Tudo que se passa neste país está se tornando, por demais, previsível. Pesquisa criteriosa, atenta aos fatos e aos documentos, e interpretação isenta, não podem ocorrer em uma situação na qual as cartas estão marcadas, desde o princípio. Não interessa qual seja o discurso, será dito, uma e outra vez, e mais uma vez, apenas mais do mesmo, não tenham dúvidas, com base nas cartilhas bem constituídas – e ilustradas, para que todos os iletrados fanatizados possam entender – dos interesses alheios, bem distantes do que realmente importa à nação. A Esquerda reacionária, imaculada e santificada, que vem se constituindo como um mármore precioso e intocável no Brasil, e que coloca em xeque o futuro de nossos filhos e netos, não pode mais ser vista como um mero problema. Ela é o inimigo, e como tal, deve ser combatida. Sem piedade. Os critérios de moralidade devem ser iguais, para ambos os lados, e não ficarem subordinados aos desejos de alguns analfabetos funcionais cuja única base de conhecimento científico pode ser identificada como “opinião”. Ainda por cima, “furada”. Essa obviedade da ignorância e da manipulação, que nos marca como um estigma infecto, tem que ser abandonada, de uma vez por todas.

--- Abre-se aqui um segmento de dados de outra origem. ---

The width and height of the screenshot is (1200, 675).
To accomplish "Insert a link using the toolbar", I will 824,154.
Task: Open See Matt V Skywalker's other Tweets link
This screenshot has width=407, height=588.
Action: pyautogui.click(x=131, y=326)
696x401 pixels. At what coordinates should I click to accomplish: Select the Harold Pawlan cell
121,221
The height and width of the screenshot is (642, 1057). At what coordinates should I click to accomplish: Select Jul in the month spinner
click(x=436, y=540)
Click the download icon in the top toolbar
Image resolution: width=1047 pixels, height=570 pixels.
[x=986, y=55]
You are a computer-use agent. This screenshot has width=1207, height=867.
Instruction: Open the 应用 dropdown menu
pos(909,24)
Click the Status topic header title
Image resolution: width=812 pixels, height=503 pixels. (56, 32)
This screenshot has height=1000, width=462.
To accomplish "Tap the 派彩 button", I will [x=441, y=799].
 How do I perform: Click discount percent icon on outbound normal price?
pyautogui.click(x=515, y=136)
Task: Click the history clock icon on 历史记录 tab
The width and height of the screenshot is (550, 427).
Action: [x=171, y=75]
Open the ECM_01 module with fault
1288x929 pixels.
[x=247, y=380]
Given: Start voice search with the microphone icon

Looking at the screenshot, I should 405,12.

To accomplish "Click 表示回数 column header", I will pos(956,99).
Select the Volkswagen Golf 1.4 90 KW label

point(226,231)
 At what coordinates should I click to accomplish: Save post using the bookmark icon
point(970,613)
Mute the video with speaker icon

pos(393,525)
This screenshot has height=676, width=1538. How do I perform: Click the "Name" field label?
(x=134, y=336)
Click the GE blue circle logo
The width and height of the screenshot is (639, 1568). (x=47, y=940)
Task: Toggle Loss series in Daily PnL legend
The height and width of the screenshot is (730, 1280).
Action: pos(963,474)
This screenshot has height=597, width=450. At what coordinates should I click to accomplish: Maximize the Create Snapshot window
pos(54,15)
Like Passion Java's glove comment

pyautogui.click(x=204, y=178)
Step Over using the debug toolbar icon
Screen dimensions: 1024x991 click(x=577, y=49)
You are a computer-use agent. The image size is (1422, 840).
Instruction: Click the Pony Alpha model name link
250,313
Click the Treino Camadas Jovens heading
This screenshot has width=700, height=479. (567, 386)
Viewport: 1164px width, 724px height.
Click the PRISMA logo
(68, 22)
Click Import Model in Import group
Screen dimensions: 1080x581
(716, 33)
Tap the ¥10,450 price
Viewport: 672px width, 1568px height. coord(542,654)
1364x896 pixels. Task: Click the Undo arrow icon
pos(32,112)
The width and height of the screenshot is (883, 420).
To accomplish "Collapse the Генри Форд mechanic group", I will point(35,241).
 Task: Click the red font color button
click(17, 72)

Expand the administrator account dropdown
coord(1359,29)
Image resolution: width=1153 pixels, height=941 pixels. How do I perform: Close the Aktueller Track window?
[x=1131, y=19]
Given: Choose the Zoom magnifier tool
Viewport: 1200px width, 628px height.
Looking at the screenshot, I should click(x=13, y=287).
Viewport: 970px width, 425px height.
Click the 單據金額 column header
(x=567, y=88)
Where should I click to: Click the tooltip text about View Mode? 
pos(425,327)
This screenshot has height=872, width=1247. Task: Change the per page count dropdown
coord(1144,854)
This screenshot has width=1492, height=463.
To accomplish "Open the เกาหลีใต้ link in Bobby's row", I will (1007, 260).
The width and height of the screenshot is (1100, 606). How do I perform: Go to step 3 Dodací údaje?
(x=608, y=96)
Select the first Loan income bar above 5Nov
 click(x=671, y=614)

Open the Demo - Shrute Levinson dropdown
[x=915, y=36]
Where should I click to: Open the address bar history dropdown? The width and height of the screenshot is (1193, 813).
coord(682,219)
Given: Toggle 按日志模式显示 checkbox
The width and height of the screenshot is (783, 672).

Que nos sirva de lição. Mais alguns episódios desses e nós correremos o risco de, simplesmente, não termos mais História.

* O autor tem formação em História e é fundador e responsável pelo Núcleo de Estudos de História Militar Vae Victis. É Acadêmico da Federação das Academias de História Militar Terrestre do Brasil (FAHIMTB), ocupando a Cadeira nº 14 - Gen Francisco de Paula Cidade - e membro do Instituto de História e Tradições do Rio Grande do Sul (IHTRGS). É autor da obra “Kamikaze: as Invasões Mongóis e as Origens do Vento Divino”.